Bonhoeffer continues:

The flight from the cities will mean that the countryside is completely changed. The peace and seclusion of country life have already been largely undermined by the radio, the car, and the telephone, and by the spread of bureaucracy into almost every department of life; and now if millions of people who can no longer endure the pace and the demands of the city life are moving into the country, and if entire industries are dispersed into rural areas, then the urbanization of the country will go ahead fast, and the whole basic structure of life there will be changed. The village of thirty years ago no more exists today than the idyllic South Sea island. In spite of [humanity's] longing for peace and solitude, these will be difficult to find. But with all these changes, it will be an advantage to have under one's feet a plot of land from which to draw the resources of a new, natural, unpretentious, and contented day's work and evening's leisure...

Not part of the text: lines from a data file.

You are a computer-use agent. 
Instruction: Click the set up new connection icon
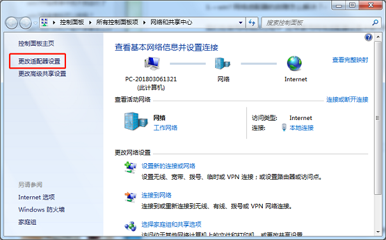click(x=130, y=168)
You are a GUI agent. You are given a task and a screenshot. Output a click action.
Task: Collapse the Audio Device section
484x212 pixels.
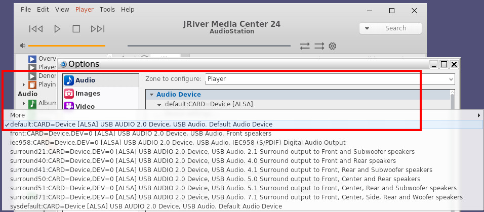click(151, 95)
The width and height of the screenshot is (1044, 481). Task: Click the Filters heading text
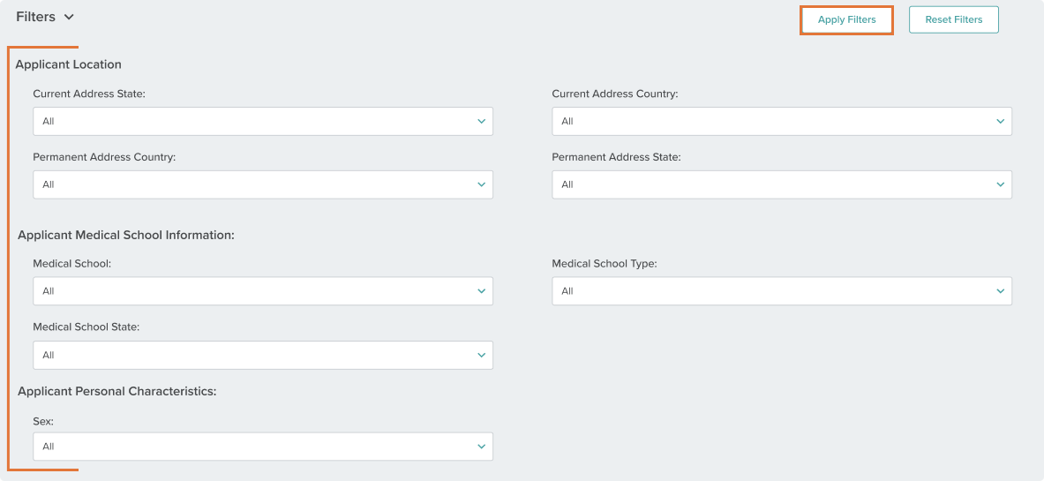click(36, 17)
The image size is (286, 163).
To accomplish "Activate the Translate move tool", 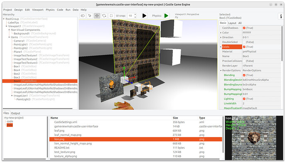I will [x=97, y=16].
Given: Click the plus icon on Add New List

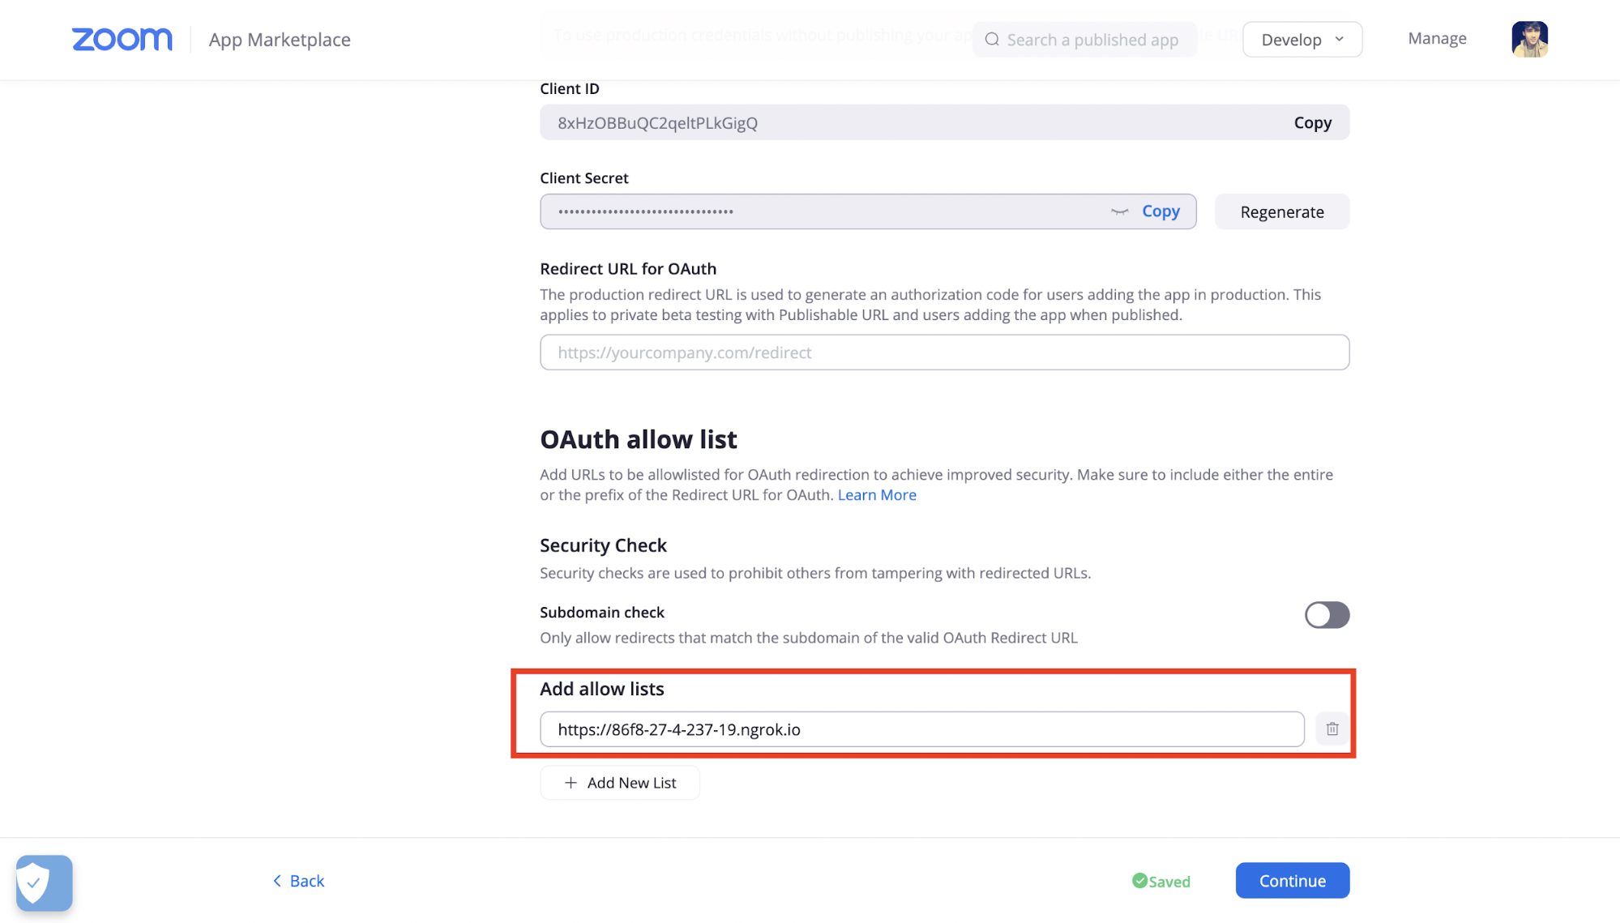Looking at the screenshot, I should [570, 782].
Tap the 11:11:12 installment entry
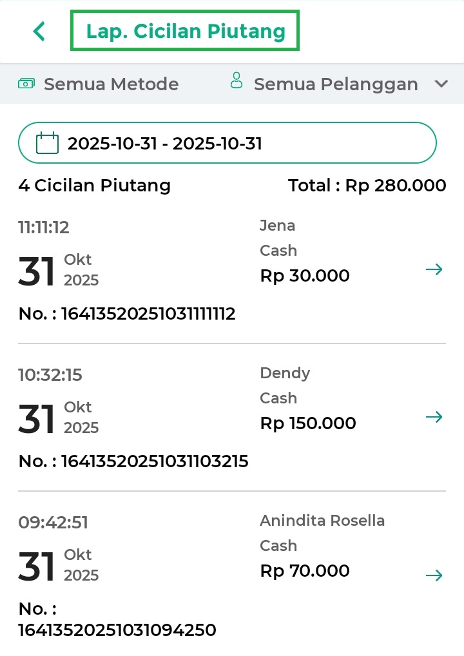The width and height of the screenshot is (464, 656). 44,227
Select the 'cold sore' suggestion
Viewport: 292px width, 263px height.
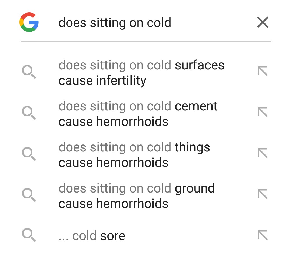pyautogui.click(x=92, y=235)
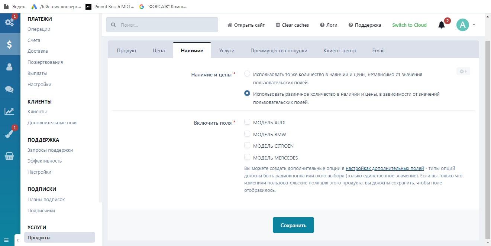Screen dimensions: 491x246
Task: Open the statistics chart sidebar icon
Action: 9,111
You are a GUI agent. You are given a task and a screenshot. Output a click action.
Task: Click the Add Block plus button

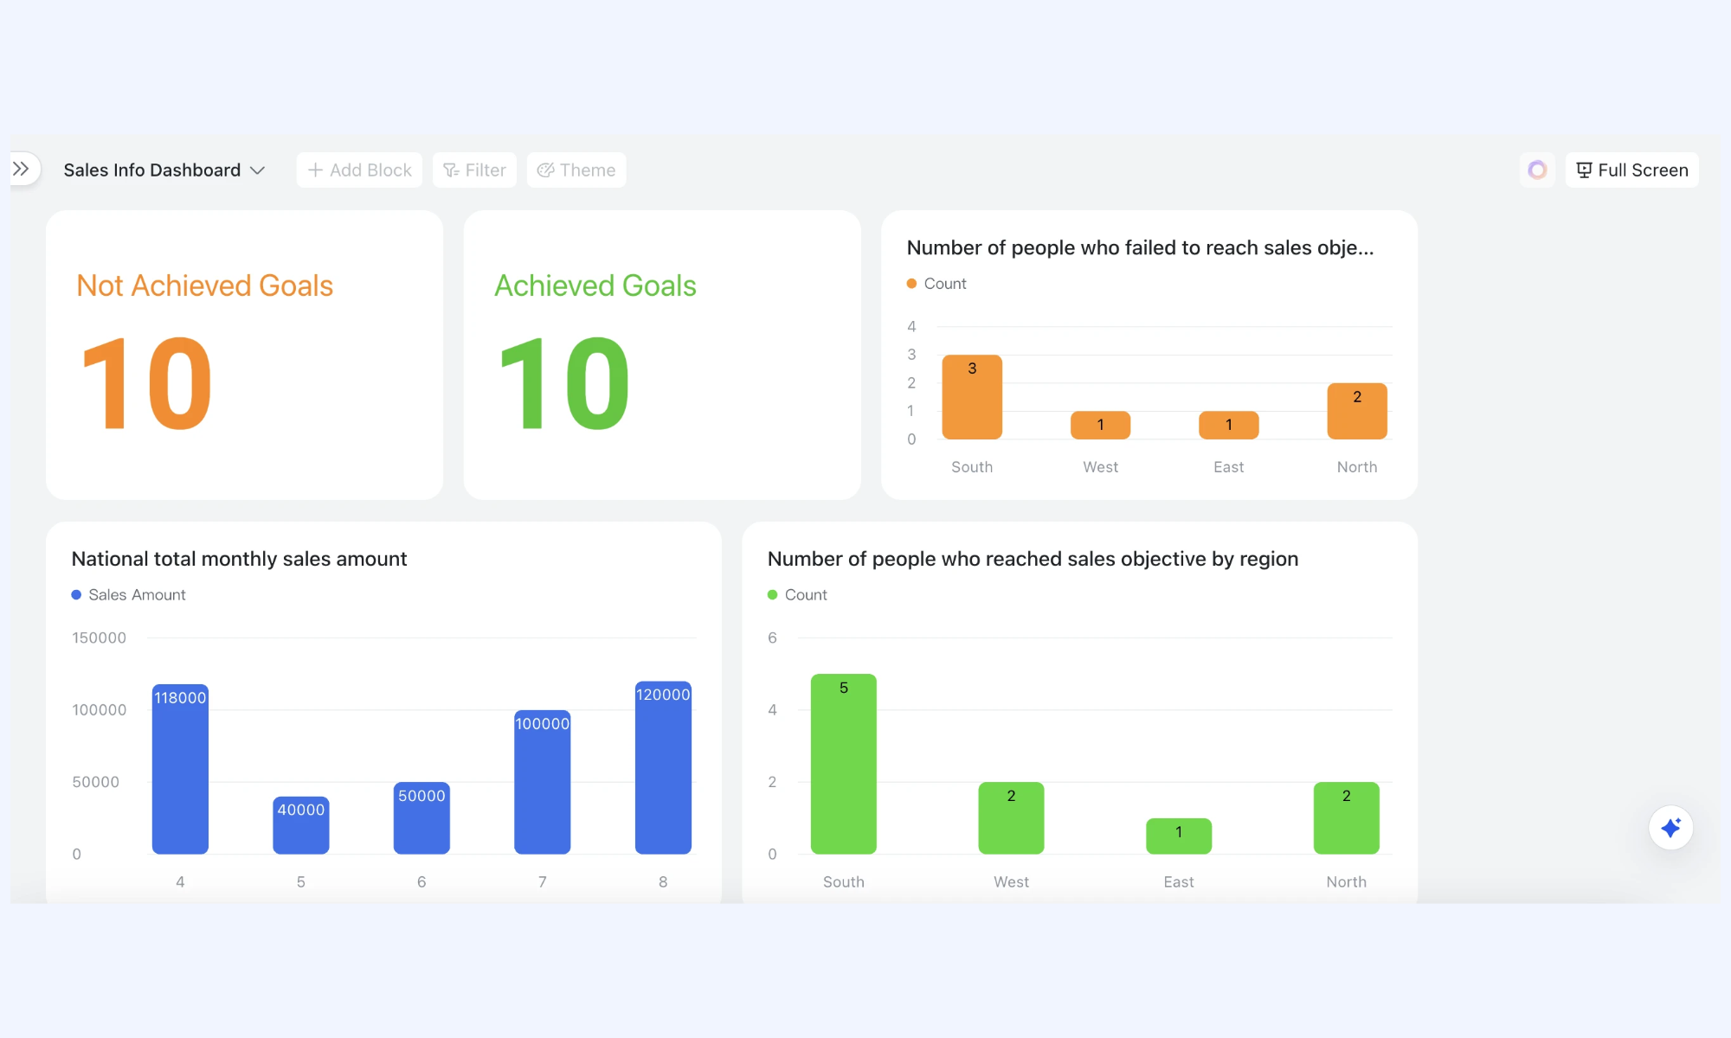[x=359, y=170]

I am preparing my sermon for this week and I'm supposed to be prayerfully asking in my heart: "What message does God have for the church?" Instead, I'm asking myself: "What kind of world am I bringing my daughter into? What can I do? How should we live so we can help her find life?"

And then I hear Bonhoeffer's closing words to his god-child, a prayer from Proverbs, to pray and wait for God's timing. "May it be said of you..." he says, "that your righteousness shines bright like the dawn."

 Today you will be baptized a Christian. All those great ancient words of the Christian proclamation will be spoken over you, and the command of Jesus Christ to baptize will be carried out on you, without your knowing anything about it. But we are once again being driven right back to the beginnings of our understanding. Reconciliation and redemption, regeneration and the Holy Spirit, love of our enemies, cross and resurrection, life in Christ and Christian Discipleship--all these things are so difficult and so remote that we hardly venture any more to speak of them. In the traditional words and acts we suspect that there may be something quite new and revolutionary, though we cannot as yet grasp or express it. That is our own fault. Our church, which has been fighting in these years only for its self-preservation, as though that were an end in itself, is incapable of taking the word of reconciliation and redemption to [human beings] and the world. Our earlier words are therefore bound to lose their force and cease, and our being Christians today will be limited to two things: prayer and righteous action among [humanity]. All Christian thinking, speaking, and organizing must be born anew out of this prayer and action. By the time you have grown up, the church's form will have changed greatly. We are not yet out of the melting-pot, and any attempt to help the church prematurely to a new expansion of its organization will merely delay its conversion and purification. It is not for us to prophesy the day (though the day will come) when [people] will once more be called so to utter the word of God that the world will be changed and renewed by it. It will be a new language, perhaps quite non-religious, but liberating and redeeming--as was Jesus' language; it will shock people and yet overcome them by its power; it will be the language of a new righteousness and truth, proclaiming God's peace with [humanity] and the coming of [God's] kingdom. "They shall fear and tremble because of all the good and all the prosperity I provide for it" (Jer. 33:9). Till then the Christian cause will be a silent and hidden affair, but there will be those who pray and do right and wait for God's own time. May you be one of them, and may it be said of you one day, "The path of the righteous is like the light of dawn, which shines brighter and brighter till full day" (Prov. 4:18)

[The image in this post is "...and the world stood still" by New Zealand Impressionist artist Ariel Hu.]